The 1971–72 season was Stoke City's 65th season in the Football League and the 41st in the First Division.

After 109 years of trying Stoke City finally won their first major trophy in March 1972 beating Chelsea 2–1 in the League Cup final at Wembley. They also reached the semi-final of the FA Cup for the second season running and again lost out to Arsenal. Their league campaign obviously took a hit with all the cup matches being played, Stoke finished in 17th position with 35 points. In total Stoke played 71 matches during a very busy season.

==Season review==

===League===
The Stoke fans were confident of seeing more good exciting attacking football again as the 1971–72 season commenced but overall league performances were bitterly disappointing, however in the cup competitions Stoke did themselves proud. With the cup matches obviously taking priority Stoke had a back-log of fixtures to play (six games in 17 days) and they failed to win any of them as they finished in 17th position with 35 points.

===FA Cup===
Stoke had another run to the semi-final of the FA Cup after beating lower league sides, Chesterfield, Tranmere Rovers, Hull City and another two matches against Manchester United, Stoke faced Arsenal again. Villa Park hosted the tie and thanks to an own goal from Peter Simpson, Stoke scraped a 1–1 draw in a close match. The replay at Goodison Park was controversial. Stoke took an early lead through a penalty, but the "Gunners" won a controversial penalty of their own for a handball after a corner that was given despite Gordon Banks appearing to have been fouled beforehand. Arsenal converted the penalty. The "Gunners" then started controlling the match and scored a second goal, which nevertheless looked suspiciously offside, and that was how the match ended, as Stoke went down 2–1 and their hopes of achieving a Wembley double disappeared.

===League Cup===
In the League Cup Stoke ousted Southport and Oxford United and then in the fourth round Stoke visited Old Trafford and held Manchester United to a 1–1 draw with John Ritchie cancelling out a goal from Alan Gowling. The replay attracted almost 41,000 fans to the Victoria Ground but this time there was no goals and third game was required. This was again staged at Stoke and two late goals sealed a 2–1 victory and passage to the last eight. At this stage of the season matches were coming thick and fast and a 4–2 win over Bristol Rovers saw Stoke enter the semi-finals of the League Cup where they met West Ham United over two legs.

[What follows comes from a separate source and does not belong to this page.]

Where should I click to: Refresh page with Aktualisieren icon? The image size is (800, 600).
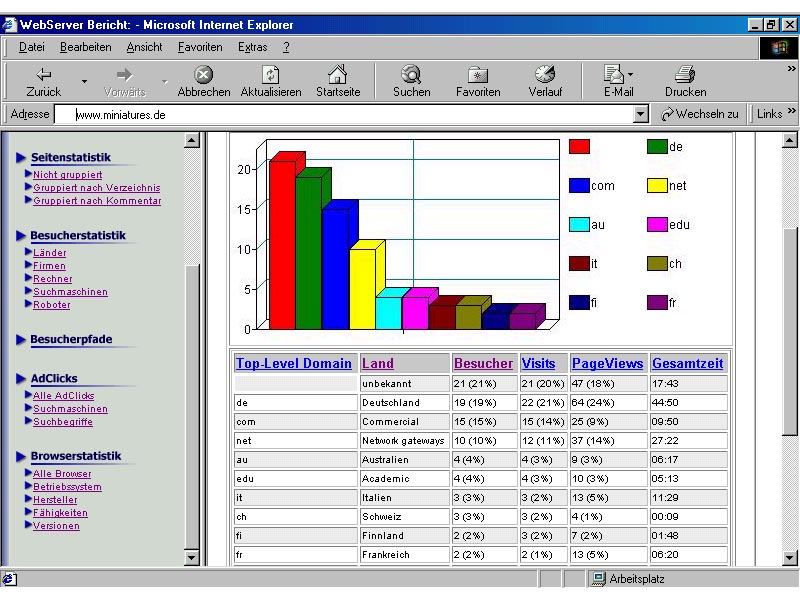click(270, 75)
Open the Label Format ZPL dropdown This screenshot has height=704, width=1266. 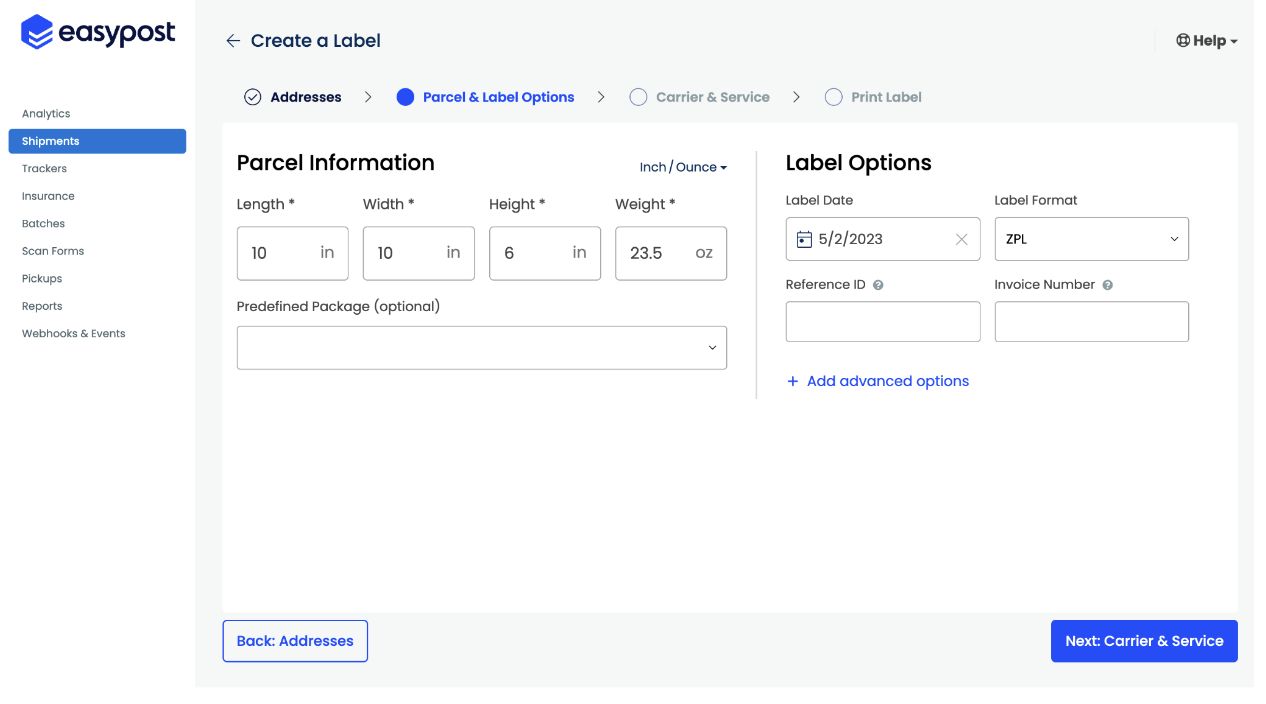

Not only was this to be a memorable cup tie for Stoke, the encounter has also been described as "epic". In the 1st leg Stoke's hopes of reaching the final seemed to have disappeared when they lost 2–1 to home. However at West Ham, Ritchie levelled the aggregated score with 20 minutes left, and with just three of those remaining West Ham were awarded a penalty, a decision which angered Gordon Banks immensely. The England 'keeper was so psyched up that he dived and saved Geoff Hurst's spot kick superbly, Banks says that it was his most significant save of his career. And so to a third match, a replay at Hillsborough, was a tense 0–0 draw. The fourth meeting was staged at Old Trafford and another bumper crowd turned out to see the two sides do battle in a match that seemed to have everything. Bobby Ferguson, the "Hammers" goalkeeper was accidentally kicked on the head by Terry Conroy and Bobby Moore went in goal. He saved a Mike Bernard penalty but was beaten on the rebound. Ferguson returned and the game ebbed and flowed, and either side could have won. In the end it was Stoke with Conroy scoring the winning goal to send City through to their first major final.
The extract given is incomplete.